Roosters greeted her as she climbed the hill to Thandeka's homestead. She wore a buttoned-up coat to keep out the winter's chill, a skirt, and a wide-brimmed straw hat. The great-aunt, Vilakati, saw her, and the two found a quiet spot. Tsabedze made her offer to take in the three children. The great-aunt answered that Thandeka left, she could never come back.
She didn't explain why, but Jabu Tsabedze believed the older woman resented that Thandeka had gone outside her family for help.
Tsabedze rose wearily. She walked alone across the farm to see the greatgrandmother, and sat down next to her the mat. She told the old woman she was willing to take Thandeka and the younger children. "I am old," the great-grandmother said. "I cannot care for children.
Thandeka wants to go, she can go."
Tsabedze shouted, "Thandeka!" The girl ran to her. Tsabedze spoke firmly, "Thandeka, your great-grandmother has released you to me. You will stay with me. I want you to know that I do discipline children. If you have a plan to misbehave, I will discipline you. Do you understand?" Thandeka nodded.
The great-aunt, Vilakati, arrived and sat with her back to Tsabedze.
"What about the two younger children?" Tsabedze asked.
"They are too young to go," the greatgrandmother replied.
Tsabedze, looking discouraged, asked Thandeka to get her things.
In the house, Thandeka took just a minute to stuff all her possessions into a large white plastic shopping bag.
Outside, Tsabedze told the matriarchs they should talk with Khetha and Thabo.
"I think they will cry," Tsabedze said.
Vilakati yelled for them, and the two suddenly appeared.
"Thandeka is going to be staying with this woman here," she told them. "You will stay with your great-grandmother. You mustn't run away. Tell us if you want to see Thandeka, OK?" Thabo looked dazed. Khetha bowed her head and closed her eyes tightly. Her lower lip trembled, and she nodded yes.
Then she ran to the outhouse and closed the door.
Thandeka watched from the house. "Salani kahle" -- stay well -- she shouted after her sister. And then she was gone.
New home, new crisis
The Tsabedze homestead was a collection of three small homes, a raised chicken pen, and a covered shelter for the family's fat white pig, named Sister.
Jabu Tsabedze showed Thandeka her new bedroom. It consisted of a tall wardrobe stuffed with clothes and three beds pushed against the walls. Three girls shared the room -- her daughter, Bonsile, and two orphans, one of them Thandeka's friend, Ngabisa. Thandeka would share a bed with Bonsile, she said.
Bonsile and Ngabisa rushed into the room and sat next to Thandeka. The three giggled, hugged, and fell on top of each other on the mattress, their hands caressing each's others faces with joy. Soon, they were running in the family's fields, knocking over the tall grass and practicing handstands.

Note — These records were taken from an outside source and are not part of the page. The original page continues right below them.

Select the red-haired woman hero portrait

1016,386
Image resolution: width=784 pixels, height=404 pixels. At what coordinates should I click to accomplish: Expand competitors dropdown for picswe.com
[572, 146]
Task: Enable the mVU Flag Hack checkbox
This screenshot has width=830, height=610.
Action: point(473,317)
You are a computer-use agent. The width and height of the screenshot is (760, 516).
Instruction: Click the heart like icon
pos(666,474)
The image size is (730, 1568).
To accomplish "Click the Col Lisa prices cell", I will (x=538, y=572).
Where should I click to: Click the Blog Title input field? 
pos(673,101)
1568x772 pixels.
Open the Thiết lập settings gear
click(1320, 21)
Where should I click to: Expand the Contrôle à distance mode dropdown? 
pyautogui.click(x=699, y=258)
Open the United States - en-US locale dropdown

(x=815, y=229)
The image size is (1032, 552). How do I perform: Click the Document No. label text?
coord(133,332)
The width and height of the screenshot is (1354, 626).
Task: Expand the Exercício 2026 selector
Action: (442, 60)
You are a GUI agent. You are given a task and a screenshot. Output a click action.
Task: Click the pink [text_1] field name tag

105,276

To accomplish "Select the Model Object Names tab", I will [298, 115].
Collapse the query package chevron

"All I feel right now is happiness," Thandeka said to her friends.
But the feeling wouldn't last.
Three days later, Thandeka received shocking news. There had been an accident.
The tractor had overturned, killing two people. One of them was her greataunt, Lephinah Vilakati.
At week's end, Vilakati was buried on the family homestead. More than 200 people gathered on the hill, including Thandeka and Siphiwe Hlophe, the director of Swaziland's organization for people living with HIV.
Hlophe hugged Thandeka and suggested the girl should move back. "Since your great-aunt has passed, there is no one to cook for your younger brother and sister," she said. Thandeka said nothing.
Hlophe left worried. She said she planned to return to Sibovu at the end of the week. She needed to talk again with Jabu Tsabedze, the great-grandmother, and with Thandeka.
In this new crisis, she knew, no one was thinking about Khetha and Thabo, the children who were now on their own.